Edit In response to mbaird's suggestions below-
Option 1 (SNS) This is what I will go with. It's simple and doesn't really violate the Single Responsibility Principal. That is, the client uploads the files and sends a notification (via SNS) that its work is done.
Option 2 (Dynamo streams) So this is essentially another "implementation" of Option 1. The client makes a service call, which in this case, results in a table update vs. a SNS notification (Option 1). This update would trigger the Lambda function, as opposed to notification. Not a bad solution, but I prefer using SNS for communication rather than relying on a database's capability (in this case Dynamo streams) to call a Lambda function.
In any case, I'm using AWS technologies and have coupling with their offering (Lambda functions, SNS, etc.) but I feel relying on something like Dynamo streams is making it an even tighter coupling. Not really a huge concern for my use case but still feels dirty ;D
Option 3 with S3 triggers My concern here is the possibility of race conditions. For example, if multiple files are being uploaded by the client simultaneously (think of several async uploads fired off at once with varying file sizes), what if two files happen to finish uploading at around the same time, and two or more Lambda functions (or whatever implementations we use) query Dynamo and gets back N as the completed uploads (instead of N and N+1)? Now even though the final result should be N+2, each one would add 1 to N. Nooooooooooo!
So Option 1 wins.
If you don't want the client program responsible for invoking the Lambda function directly, then would it be OK if it did something a bit more generic?

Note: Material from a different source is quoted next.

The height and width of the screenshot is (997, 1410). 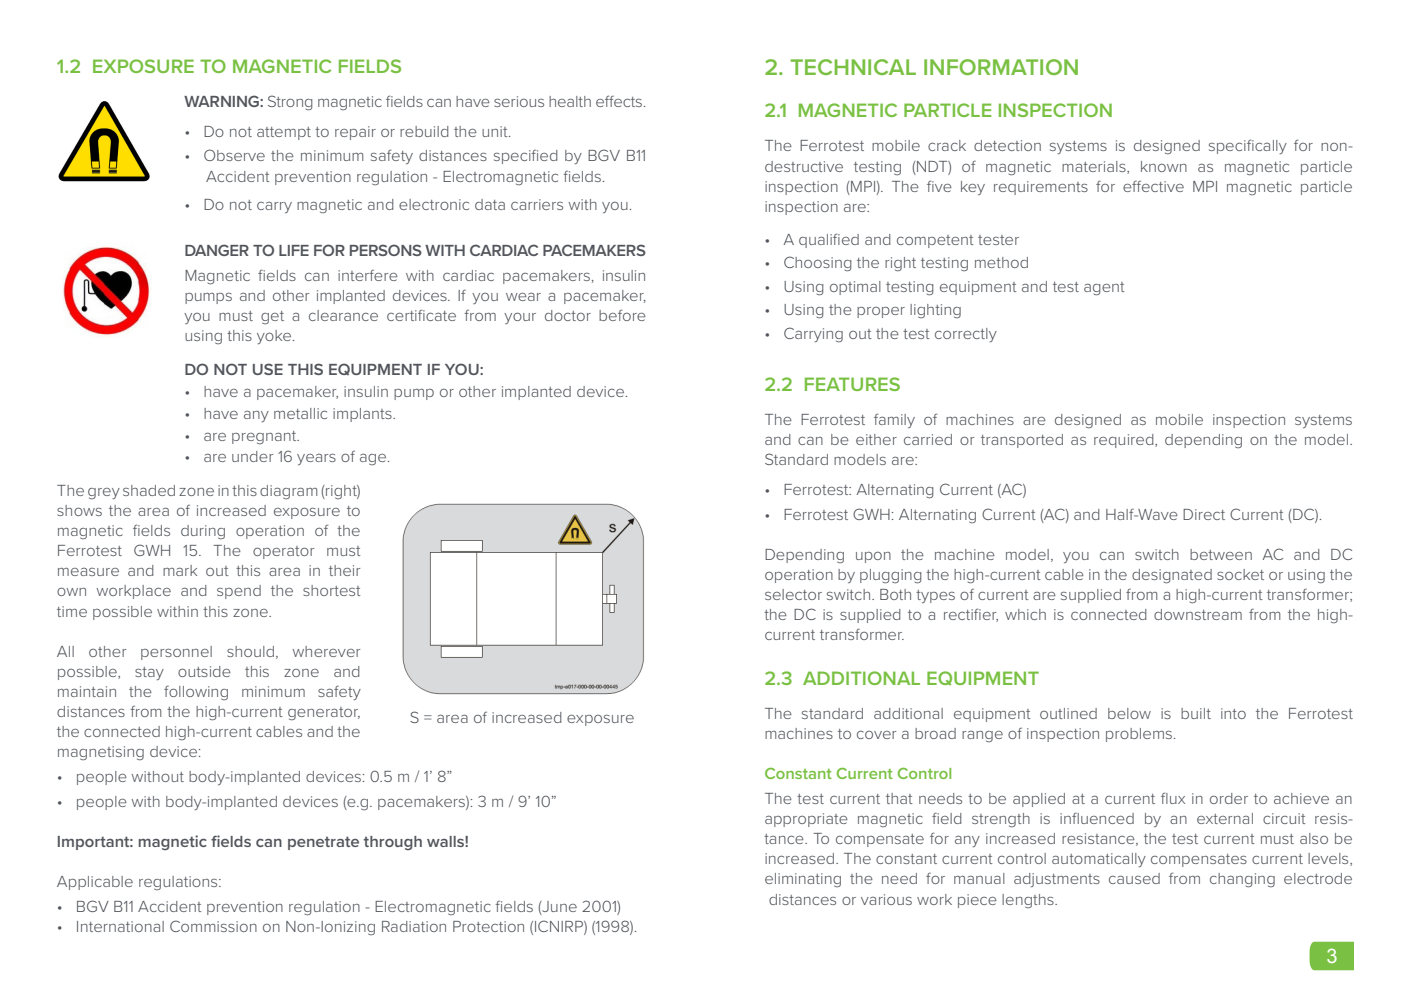 I want to click on before, so click(x=622, y=315).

Option 1: (SNS) What if it simply notified an SNS topic that it had completed a batch of S3 uploads? You could subscribe your Lambda function to that SNS topic.

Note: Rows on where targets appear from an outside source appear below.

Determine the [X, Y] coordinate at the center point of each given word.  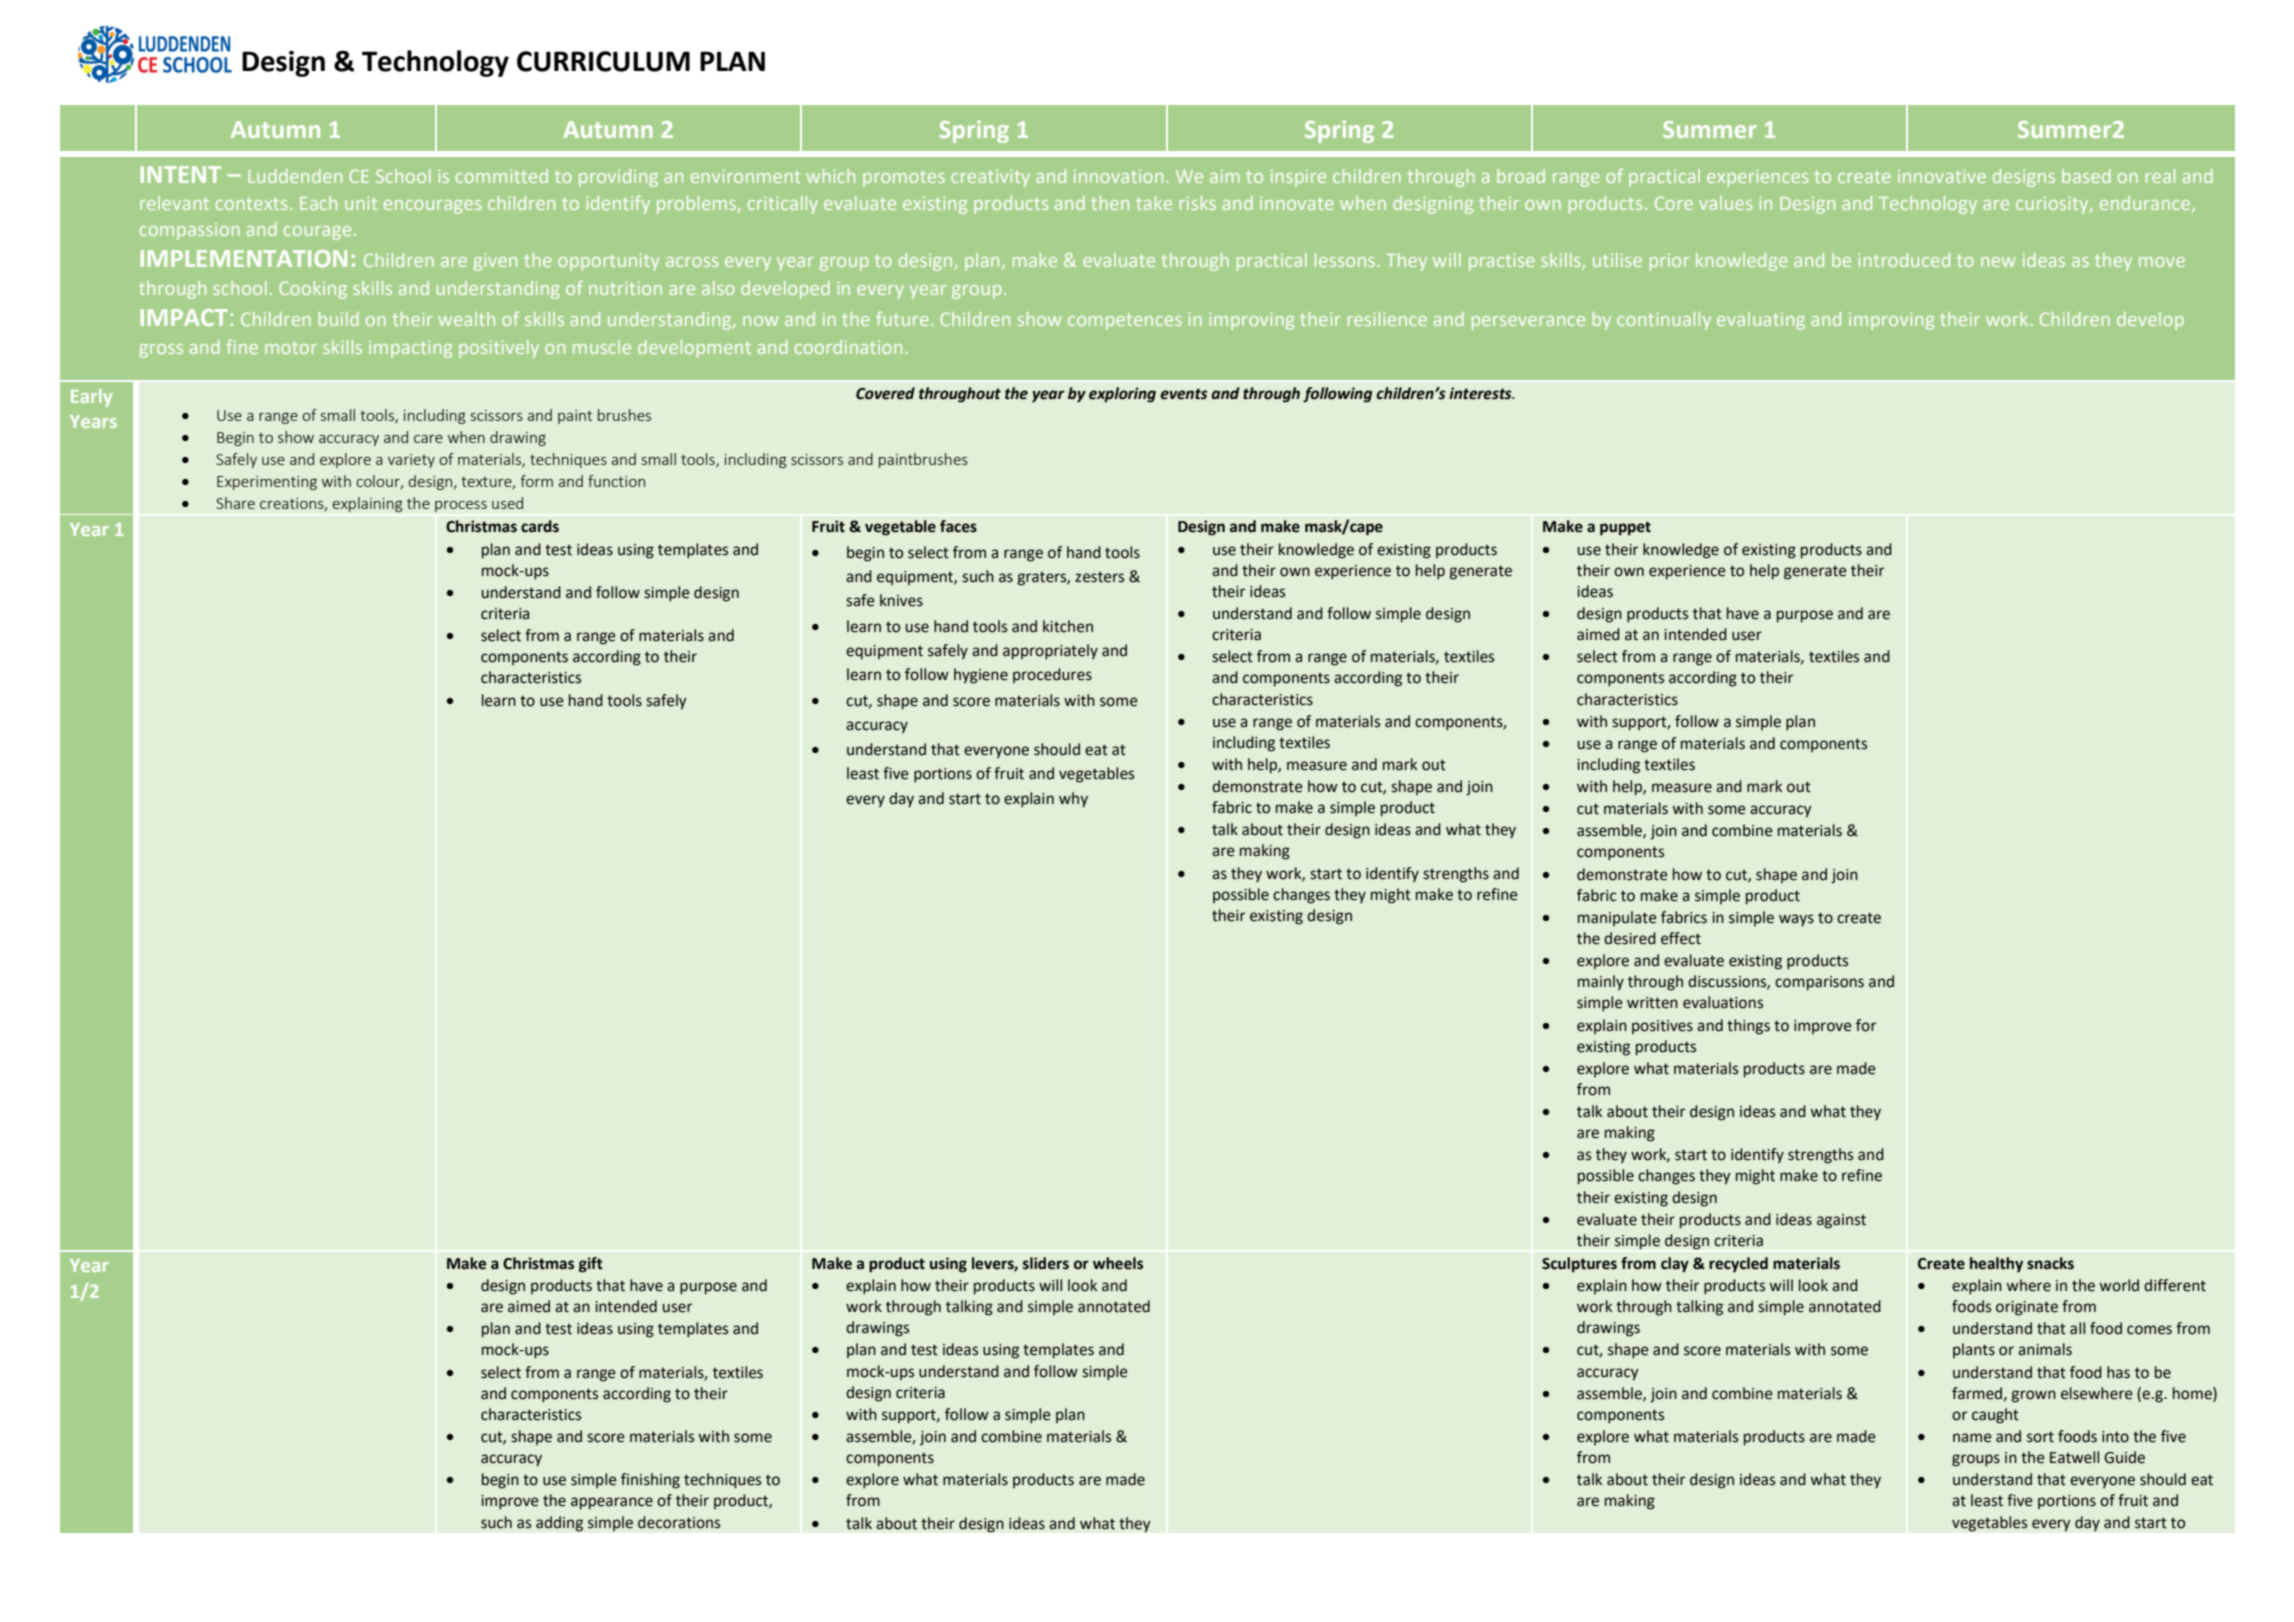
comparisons [1819, 983]
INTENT [181, 174]
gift [591, 1265]
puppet [1625, 528]
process [461, 506]
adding [559, 1524]
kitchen [1068, 626]
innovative [1942, 176]
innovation [1118, 176]
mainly [1601, 982]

Option 2: (DynamoDB Streams) What if it simply updated the DynamoDB record with something like an attribute record.allFilesUploaded = true. You could have your Lambda function trigger off the DynamoDB stream. Since you are already creating a DynamoDB record via the client, this seems like a very simple way to mark the batch of uploads as complete without having to code in knowledge about what needs to happen next. The Lambda function could then check the "allFilesUploaded" attribute instead of having to go to S3 for a file listing every time it is called.
Alternatively, don't insert the DynamoDB record until all files have finished uploading, then your Lambda function could just trigger off new records being created.
Option 3: (continuing to use S3 triggers) If the client program can't be changed from how it works today, then instead of listing all the S3 files and comparing them to the list in DynamoDB each time a new file appears, simply update the DynamoDB record via an atomic counter. Then compare the result value against the size of the file list. Once the values are the same you know all the files have been uploaded. The down side to this is that you need to provision enough capacity on your DynamoDB table to handle all the updates, which is going to increase your costs.
Also, I agree with you that SWF is overkill for this task.